AUFGABE 1. Benenne in den Datenzeilen weiter unten „Blank ends“ in „Empty ends“ um, und zwar von der ersten Datenzeile bis einschließlich der Zeile mit „Craig Brown (119, 199)“. Gib nur diese Zeilen wieder und lass alles andere darin unverändert.

SEITENAUSZUG.
==========

Handballweltmeister Joan Cañellas spricht über seinen kurzfristigen Wechsel nach Hamburg, seine Ziele und die Probleme der spanischen Liga Asobal.

Sölden. Er ist der Last-Minute-Transfer der HSV-Handballer und zugleich einer der stärksten Neuzugänge, die die Hamburger für die anstehende Saison verpflichtet haben. Joan Cañellas, 26, sollte erst 2014 an die Elbe wechseln, doch die Insolvenz seines bisherigen Vereins Atlético Madrid ließ die HSV-Verantwortlichen handeln. Nun trägt der spanische Weltmeister bereits in dieser Saison die Raute auf dem Trikot. Nach der kurzfristigen Vertragsunterzeichnung schaffte es der katalanische Rückraum-Riese rechtzeitig ins Trainingslager nach Sölden, wo sich das Team von Trainer Martin Schwalb für die anstehende Spielzeit noch bis Sonntag fit macht.

Hamburger Abendblatt: Señor Cañellas, der Wechsel zum HSV Handball wurde erst kurz vor Beginn des Trainingslagers fix gemacht. Waren Sie für die Unterschrift überhaupt in Hamburg?

==========

DATENSATZINHALT.
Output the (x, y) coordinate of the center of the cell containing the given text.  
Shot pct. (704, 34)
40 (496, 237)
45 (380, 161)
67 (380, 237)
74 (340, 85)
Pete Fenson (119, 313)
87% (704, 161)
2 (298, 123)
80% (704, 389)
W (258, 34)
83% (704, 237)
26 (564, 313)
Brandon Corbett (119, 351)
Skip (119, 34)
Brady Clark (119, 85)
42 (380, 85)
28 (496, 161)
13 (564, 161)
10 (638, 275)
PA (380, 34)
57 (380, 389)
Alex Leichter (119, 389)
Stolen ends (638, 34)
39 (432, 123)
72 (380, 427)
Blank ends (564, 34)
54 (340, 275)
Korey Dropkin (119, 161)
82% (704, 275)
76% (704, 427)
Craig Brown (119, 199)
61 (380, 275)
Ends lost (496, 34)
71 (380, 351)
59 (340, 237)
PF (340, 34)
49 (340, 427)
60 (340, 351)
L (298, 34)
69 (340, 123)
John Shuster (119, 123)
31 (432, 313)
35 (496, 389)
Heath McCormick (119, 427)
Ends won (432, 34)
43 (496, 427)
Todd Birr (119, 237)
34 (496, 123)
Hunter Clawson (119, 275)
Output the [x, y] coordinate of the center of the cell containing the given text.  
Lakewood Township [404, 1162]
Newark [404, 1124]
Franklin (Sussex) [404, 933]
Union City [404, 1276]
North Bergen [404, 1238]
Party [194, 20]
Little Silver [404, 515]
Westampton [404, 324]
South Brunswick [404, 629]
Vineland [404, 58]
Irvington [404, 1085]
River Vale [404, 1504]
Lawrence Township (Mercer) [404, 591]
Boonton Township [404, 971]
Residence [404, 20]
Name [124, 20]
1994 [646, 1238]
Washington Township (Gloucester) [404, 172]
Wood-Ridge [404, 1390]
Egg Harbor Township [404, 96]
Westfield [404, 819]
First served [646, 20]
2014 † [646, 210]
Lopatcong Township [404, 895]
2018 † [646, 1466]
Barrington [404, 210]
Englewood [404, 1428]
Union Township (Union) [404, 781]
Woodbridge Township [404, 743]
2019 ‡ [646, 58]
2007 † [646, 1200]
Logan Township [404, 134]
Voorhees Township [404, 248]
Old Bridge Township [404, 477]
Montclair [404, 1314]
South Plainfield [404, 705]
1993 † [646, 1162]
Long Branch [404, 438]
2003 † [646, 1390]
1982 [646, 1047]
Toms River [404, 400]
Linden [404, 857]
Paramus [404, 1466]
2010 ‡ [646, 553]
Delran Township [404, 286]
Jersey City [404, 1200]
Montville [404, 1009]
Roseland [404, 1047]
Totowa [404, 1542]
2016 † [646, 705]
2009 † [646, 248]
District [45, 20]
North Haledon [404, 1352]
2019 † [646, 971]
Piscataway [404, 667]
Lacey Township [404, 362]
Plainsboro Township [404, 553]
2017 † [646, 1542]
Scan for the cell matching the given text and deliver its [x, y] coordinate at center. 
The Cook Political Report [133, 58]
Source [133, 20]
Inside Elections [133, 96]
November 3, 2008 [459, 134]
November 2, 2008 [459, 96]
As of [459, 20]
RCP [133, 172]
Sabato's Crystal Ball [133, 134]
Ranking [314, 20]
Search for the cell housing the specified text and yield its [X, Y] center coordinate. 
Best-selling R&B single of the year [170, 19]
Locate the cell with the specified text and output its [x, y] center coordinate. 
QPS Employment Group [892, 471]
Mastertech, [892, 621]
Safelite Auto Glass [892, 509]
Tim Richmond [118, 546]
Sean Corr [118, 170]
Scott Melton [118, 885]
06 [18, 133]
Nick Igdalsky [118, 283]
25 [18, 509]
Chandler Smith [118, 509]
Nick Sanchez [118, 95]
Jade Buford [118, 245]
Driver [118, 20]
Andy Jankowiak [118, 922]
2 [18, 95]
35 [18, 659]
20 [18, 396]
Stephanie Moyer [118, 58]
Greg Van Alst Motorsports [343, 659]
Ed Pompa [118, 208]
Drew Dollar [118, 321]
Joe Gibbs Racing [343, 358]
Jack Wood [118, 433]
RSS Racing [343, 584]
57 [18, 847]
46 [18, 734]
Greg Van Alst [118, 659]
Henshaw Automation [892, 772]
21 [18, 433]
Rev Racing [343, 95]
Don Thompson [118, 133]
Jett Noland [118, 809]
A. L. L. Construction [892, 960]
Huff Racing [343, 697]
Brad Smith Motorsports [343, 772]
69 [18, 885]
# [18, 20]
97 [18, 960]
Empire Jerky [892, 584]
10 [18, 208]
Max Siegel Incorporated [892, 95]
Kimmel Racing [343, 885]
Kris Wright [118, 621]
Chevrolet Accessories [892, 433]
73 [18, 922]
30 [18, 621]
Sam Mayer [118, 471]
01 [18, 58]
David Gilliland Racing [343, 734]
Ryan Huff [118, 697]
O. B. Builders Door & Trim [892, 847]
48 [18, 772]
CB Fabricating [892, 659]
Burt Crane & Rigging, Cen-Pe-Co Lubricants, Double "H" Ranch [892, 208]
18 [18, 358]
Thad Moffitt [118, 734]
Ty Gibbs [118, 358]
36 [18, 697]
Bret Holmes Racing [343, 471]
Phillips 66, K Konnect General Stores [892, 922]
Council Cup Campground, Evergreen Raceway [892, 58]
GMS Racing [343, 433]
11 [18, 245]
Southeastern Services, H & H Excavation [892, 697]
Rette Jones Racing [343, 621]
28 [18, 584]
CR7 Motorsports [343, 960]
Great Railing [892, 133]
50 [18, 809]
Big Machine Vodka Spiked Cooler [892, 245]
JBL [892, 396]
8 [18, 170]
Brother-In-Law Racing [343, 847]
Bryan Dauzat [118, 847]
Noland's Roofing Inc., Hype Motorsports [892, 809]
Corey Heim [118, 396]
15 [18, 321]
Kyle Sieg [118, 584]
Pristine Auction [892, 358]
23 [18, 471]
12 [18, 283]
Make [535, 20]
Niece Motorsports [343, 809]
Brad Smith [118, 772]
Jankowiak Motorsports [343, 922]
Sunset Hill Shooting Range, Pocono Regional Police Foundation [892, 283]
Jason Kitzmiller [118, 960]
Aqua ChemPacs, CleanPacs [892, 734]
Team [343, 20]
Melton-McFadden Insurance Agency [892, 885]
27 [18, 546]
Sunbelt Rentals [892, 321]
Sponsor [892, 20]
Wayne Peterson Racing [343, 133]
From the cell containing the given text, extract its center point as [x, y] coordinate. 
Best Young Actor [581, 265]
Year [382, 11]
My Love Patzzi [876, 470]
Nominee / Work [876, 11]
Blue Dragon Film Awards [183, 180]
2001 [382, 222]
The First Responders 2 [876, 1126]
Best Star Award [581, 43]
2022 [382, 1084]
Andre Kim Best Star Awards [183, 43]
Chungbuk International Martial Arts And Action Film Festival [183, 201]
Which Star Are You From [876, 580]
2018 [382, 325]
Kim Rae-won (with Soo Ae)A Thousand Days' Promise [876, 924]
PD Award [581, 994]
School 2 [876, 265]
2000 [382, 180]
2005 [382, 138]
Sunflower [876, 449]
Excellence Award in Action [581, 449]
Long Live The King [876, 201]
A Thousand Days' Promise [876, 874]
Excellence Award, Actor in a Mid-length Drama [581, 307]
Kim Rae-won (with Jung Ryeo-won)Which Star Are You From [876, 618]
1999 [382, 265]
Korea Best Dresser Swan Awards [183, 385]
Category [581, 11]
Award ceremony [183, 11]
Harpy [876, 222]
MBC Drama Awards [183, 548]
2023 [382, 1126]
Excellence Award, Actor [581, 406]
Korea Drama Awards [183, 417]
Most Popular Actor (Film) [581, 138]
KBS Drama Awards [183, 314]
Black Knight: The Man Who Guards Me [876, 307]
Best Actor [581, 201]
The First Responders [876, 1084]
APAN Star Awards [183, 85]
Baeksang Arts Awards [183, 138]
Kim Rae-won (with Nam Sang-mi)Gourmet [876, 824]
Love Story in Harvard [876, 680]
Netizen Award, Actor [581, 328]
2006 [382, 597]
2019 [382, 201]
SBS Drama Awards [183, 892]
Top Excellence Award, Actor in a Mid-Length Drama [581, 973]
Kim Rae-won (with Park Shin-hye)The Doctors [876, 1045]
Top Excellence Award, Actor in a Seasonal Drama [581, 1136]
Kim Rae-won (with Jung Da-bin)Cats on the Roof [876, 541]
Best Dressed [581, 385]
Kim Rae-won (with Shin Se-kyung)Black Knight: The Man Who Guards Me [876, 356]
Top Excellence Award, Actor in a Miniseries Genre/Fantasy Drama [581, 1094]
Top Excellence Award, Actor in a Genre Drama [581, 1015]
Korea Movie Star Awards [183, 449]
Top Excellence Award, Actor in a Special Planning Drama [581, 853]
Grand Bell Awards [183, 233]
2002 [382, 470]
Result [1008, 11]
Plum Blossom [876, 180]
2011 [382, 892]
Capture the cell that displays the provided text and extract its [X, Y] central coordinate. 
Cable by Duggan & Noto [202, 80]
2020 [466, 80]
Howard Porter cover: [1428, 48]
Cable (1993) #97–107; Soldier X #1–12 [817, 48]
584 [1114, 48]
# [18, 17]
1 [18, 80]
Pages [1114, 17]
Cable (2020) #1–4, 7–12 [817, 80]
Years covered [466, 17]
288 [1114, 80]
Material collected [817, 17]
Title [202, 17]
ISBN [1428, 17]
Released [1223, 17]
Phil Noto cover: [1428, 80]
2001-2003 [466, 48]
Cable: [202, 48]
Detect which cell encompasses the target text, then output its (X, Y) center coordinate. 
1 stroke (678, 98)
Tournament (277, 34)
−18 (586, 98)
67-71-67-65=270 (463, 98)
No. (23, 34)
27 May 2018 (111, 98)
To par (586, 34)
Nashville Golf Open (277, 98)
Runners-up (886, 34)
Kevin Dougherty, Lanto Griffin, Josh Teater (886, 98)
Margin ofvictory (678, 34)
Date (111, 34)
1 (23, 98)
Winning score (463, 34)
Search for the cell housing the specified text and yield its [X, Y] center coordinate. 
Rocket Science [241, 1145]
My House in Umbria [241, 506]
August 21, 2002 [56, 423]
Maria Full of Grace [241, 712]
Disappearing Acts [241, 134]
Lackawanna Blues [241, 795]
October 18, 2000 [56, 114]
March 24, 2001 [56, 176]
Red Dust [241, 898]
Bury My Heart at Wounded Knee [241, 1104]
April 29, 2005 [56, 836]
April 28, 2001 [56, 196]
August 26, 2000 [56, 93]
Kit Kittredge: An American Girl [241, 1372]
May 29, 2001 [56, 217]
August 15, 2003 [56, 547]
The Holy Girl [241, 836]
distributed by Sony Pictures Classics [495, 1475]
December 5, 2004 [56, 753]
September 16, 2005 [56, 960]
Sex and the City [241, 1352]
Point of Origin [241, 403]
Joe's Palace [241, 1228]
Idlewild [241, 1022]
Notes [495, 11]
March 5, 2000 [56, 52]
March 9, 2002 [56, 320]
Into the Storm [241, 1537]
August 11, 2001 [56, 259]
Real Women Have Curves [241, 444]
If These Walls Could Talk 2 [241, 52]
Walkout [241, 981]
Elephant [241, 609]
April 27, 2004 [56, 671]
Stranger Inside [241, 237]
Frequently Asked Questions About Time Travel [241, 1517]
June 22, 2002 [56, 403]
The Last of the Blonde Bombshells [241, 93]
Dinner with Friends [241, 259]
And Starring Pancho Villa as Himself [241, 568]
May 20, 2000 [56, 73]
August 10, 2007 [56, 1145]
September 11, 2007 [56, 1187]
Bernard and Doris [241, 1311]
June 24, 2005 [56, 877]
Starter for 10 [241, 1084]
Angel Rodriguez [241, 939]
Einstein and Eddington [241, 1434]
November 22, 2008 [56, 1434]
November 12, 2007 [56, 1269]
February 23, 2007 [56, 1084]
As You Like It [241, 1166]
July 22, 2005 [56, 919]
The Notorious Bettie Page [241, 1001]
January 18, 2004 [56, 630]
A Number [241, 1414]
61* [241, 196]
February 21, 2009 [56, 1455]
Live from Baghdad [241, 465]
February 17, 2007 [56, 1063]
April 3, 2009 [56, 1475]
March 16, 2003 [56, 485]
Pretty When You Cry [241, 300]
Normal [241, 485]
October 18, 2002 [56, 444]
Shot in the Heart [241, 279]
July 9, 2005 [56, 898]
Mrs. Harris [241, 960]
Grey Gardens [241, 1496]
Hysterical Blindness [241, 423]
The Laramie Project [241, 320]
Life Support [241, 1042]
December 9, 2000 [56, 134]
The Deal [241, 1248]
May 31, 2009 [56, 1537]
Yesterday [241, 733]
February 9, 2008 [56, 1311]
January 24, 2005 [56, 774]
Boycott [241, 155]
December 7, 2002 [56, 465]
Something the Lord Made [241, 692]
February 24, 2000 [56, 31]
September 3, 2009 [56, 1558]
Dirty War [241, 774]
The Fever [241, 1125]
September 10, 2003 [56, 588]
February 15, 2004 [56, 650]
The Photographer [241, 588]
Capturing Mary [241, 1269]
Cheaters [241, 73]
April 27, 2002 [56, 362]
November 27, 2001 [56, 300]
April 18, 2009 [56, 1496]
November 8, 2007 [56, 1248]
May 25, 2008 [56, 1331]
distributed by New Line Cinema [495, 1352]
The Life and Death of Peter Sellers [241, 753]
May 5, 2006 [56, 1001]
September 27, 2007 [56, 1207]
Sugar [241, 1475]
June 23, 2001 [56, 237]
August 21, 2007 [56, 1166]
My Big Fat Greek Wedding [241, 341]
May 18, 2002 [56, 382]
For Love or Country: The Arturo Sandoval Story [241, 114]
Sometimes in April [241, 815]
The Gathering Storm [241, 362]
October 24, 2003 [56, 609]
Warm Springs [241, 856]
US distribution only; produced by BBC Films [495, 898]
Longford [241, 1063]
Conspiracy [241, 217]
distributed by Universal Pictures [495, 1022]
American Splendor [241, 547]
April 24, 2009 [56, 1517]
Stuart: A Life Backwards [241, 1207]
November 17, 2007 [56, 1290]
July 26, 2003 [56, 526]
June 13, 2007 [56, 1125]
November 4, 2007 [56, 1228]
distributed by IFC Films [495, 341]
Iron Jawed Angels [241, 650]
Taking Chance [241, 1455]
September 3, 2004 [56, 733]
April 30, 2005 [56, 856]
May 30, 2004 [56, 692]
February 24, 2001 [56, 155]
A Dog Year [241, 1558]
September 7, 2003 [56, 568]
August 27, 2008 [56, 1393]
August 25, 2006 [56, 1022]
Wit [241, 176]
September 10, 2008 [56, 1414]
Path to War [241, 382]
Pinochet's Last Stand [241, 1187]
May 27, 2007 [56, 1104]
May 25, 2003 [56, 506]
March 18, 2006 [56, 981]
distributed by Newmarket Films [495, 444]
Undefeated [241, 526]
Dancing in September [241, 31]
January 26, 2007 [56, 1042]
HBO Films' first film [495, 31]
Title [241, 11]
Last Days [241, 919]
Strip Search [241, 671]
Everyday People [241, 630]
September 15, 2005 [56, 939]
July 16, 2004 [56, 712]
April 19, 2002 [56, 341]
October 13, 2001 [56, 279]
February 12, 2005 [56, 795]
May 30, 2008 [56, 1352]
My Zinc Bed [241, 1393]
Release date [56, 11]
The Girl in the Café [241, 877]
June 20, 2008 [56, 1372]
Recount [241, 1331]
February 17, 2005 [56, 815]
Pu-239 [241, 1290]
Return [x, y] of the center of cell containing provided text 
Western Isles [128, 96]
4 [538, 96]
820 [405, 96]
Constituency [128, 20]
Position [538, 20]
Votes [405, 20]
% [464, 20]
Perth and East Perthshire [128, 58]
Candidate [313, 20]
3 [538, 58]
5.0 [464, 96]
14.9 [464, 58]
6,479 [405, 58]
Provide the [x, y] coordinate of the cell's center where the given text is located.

==========

AUFGABE 2. Führe das Interview mit Joan Cañellas im Anschluss an die letzte gezeigte Frage fort.

ANTWORT 1.
Output the (x, y) coordinate of the center of the cell containing the given text.  
Shot pct. (704, 34)
40 (496, 237)
45 (380, 161)
67 (380, 237)
74 (340, 85)
Pete Fenson (119, 313)
87% (704, 161)
2 (298, 123)
80% (704, 389)
W (258, 34)
83% (704, 237)
26 (564, 313)
Brandon Corbett (119, 351)
Skip (119, 34)
Brady Clark (119, 85)
42 (380, 85)
28 (496, 161)
13 (564, 161)
10 (638, 275)
PA (380, 34)
57 (380, 389)
Alex Leichter (119, 389)
Stolen ends (638, 34)
39 (432, 123)
72 (380, 427)
Empty ends (564, 34)
54 (340, 275)
Korey Dropkin (119, 161)
82% (704, 275)
76% (704, 427)
Craig Brown (119, 199)

ANTWORT 2.
Joan Cañellas: Für zwei Tage war ich da, um mir die Stadt anzuschauen und um zu sehen, wohin ich wechseln würde und ob ich hier leben möchte. Mit Ciudad Real habe ich schon zweimal in Hamburg gespielt. Ansonsten kenne ich die Stadt nicht.

Wie fällt ihr Urteil aus?

Cañellas: Ich mag Hamburg sehr. Ich habe die Entscheidung mit meiner Freundin getroffen. Es war wichtig, dass es eine gute Mannschaft ist, ein tolles Projekt, aber es sollte auch eine schöne Stadt sein. Hamburg ist wirklich nett, und ich weiß, ich werde hier viel Spaß haben. Wir fühlen uns sehr wohl.

Ihre Freundin auch?

Cañellas: Ja! Einziges Problem ist das Wetter, aber uns ist klar, dass wir nicht das spanische Klima erwarten können. Hamburg ist eine große Stadt, wir haben alles, was wir brauchen.

Nach der Insolvenz von Atlético Madrid rechneten alle damit, dass Sie dieses eine Jahr früher kommen. Warum hat sich die Entscheidung so lange hingezogen?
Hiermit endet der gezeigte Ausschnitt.